• PROBLEM DETAILS: Pictures must not appear; the answer is exactly the lines from the one that holds "Отиде си Доли" through the end of the material.

********

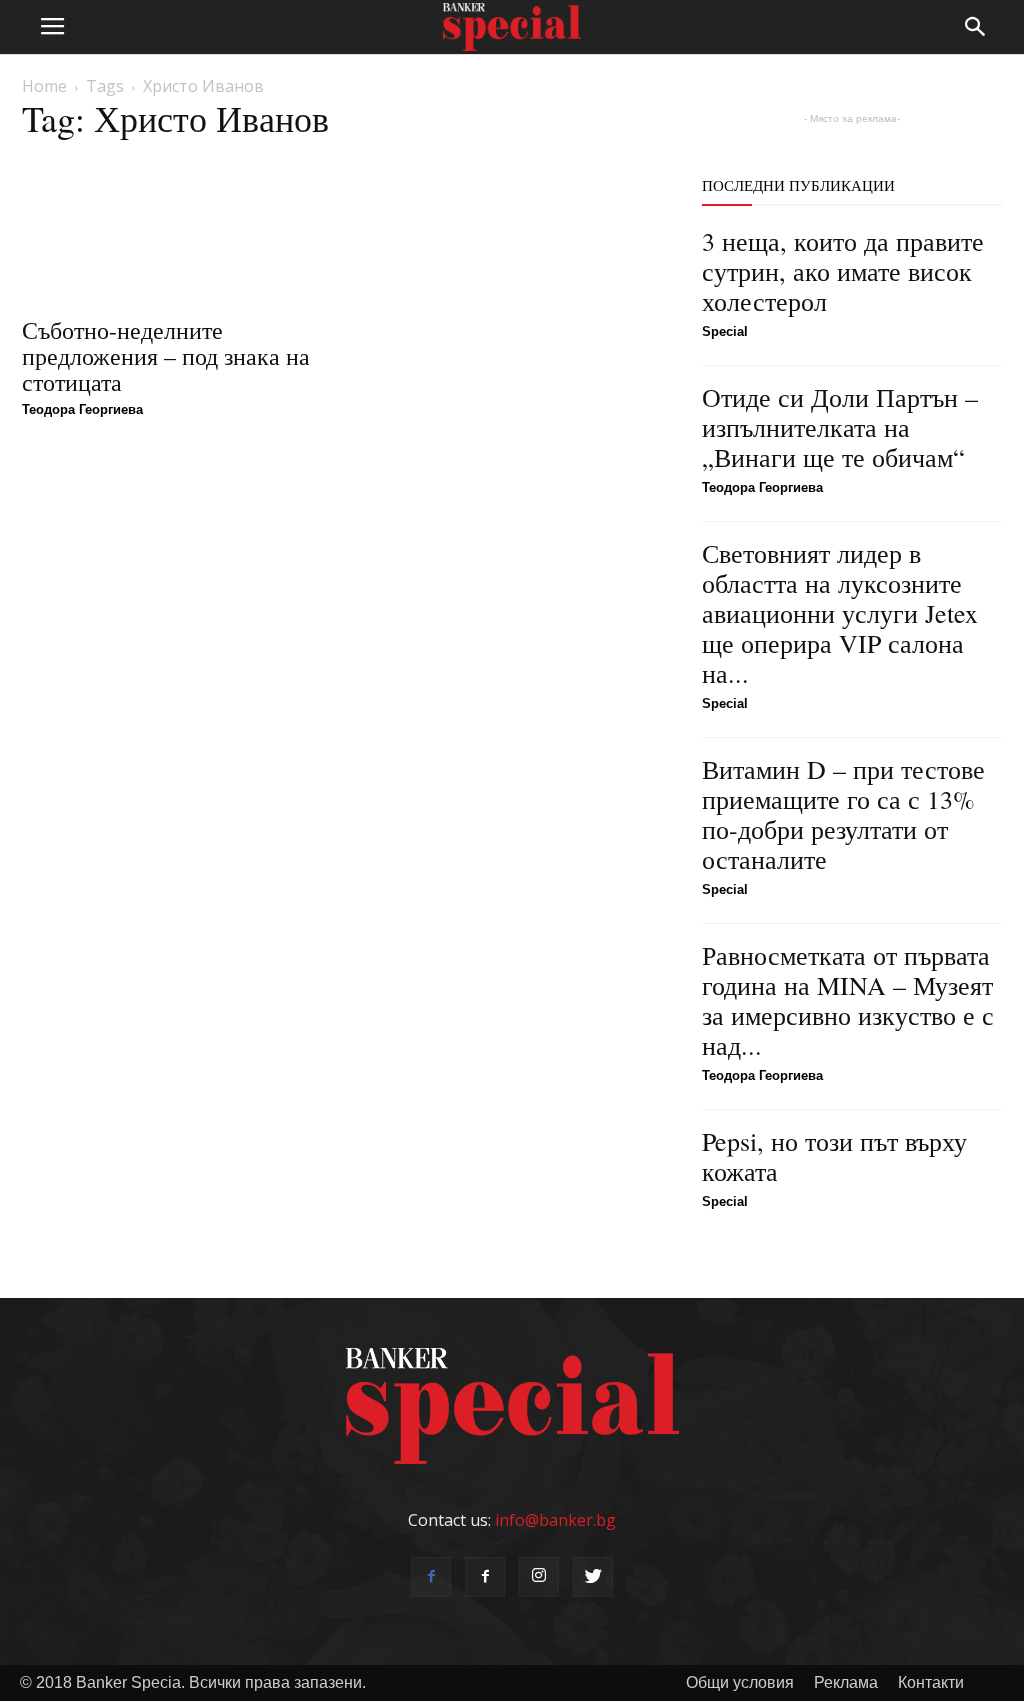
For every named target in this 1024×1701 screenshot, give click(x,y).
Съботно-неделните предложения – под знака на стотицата (166, 356)
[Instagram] (539, 1577)
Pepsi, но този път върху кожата (834, 1156)
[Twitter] (593, 1577)
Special (725, 331)
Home (44, 86)
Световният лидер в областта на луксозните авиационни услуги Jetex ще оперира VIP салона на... (840, 613)
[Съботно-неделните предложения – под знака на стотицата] (172, 230)
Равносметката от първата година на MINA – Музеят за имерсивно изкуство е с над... (848, 1000)
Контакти (931, 1682)
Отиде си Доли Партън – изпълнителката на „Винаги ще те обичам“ (840, 427)
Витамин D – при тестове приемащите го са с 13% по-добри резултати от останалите (843, 814)
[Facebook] (431, 1577)
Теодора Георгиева (82, 409)
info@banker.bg (555, 1520)
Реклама (846, 1682)
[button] (976, 27)
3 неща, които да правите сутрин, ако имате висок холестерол (843, 271)
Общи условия (740, 1682)
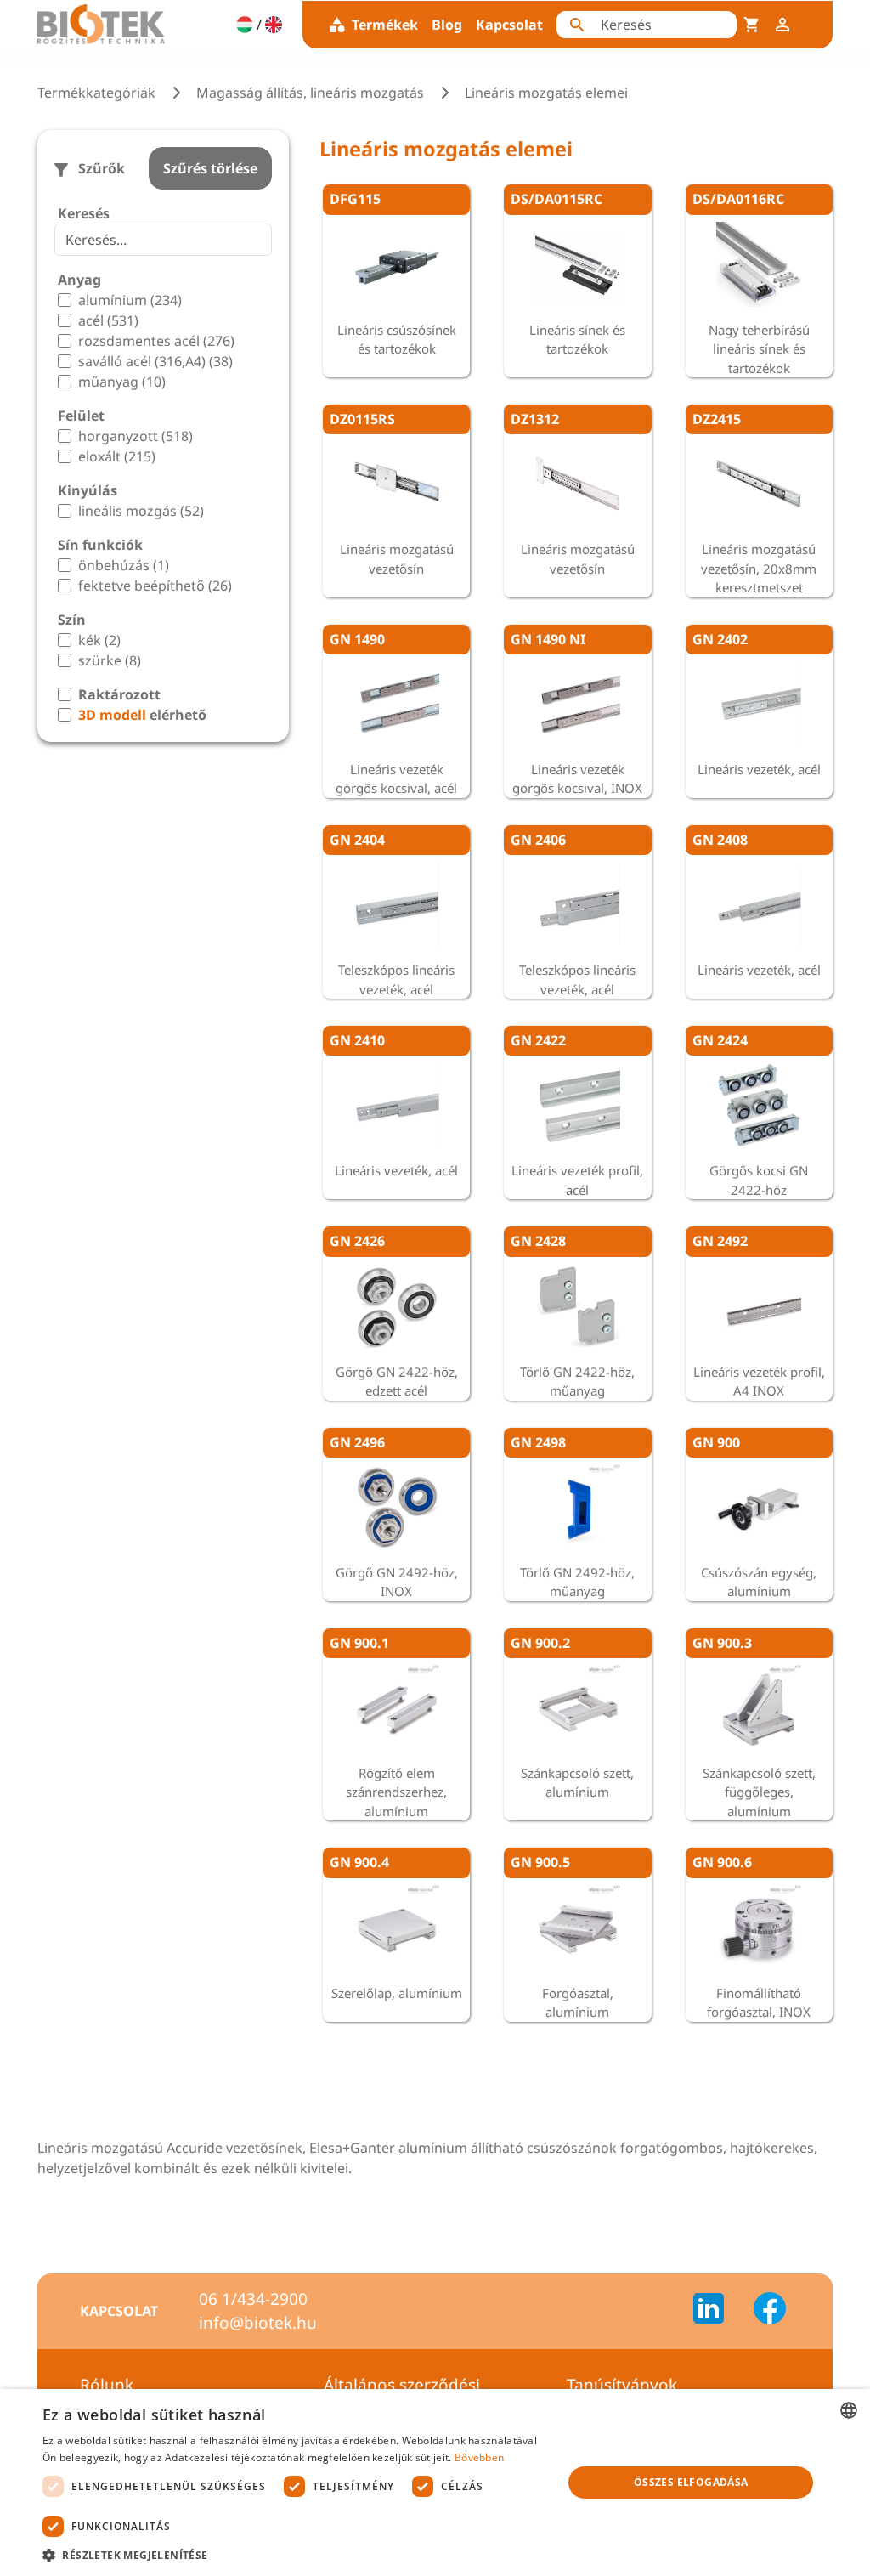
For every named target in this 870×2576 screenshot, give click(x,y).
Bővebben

********

• WRITTEN SOLUTION:
Отиде си Доли Партън – изпълнителката на „Винаги ще те обичам“ (840, 427)
Витамин D – при тестове приемащите го са с 13% по-добри резултати от останалите (843, 814)
[Facebook] (431, 1577)
Теодора Георгиева (82, 409)
info@banker.bg (555, 1520)
Реклама (846, 1682)
[button] (976, 27)
3 неща, които да правите сутрин, ако имате висок холестерол (843, 271)
Общи условия (740, 1682)
For every named target in this 870×2576 screenshot, give click(x,y).
Bővebben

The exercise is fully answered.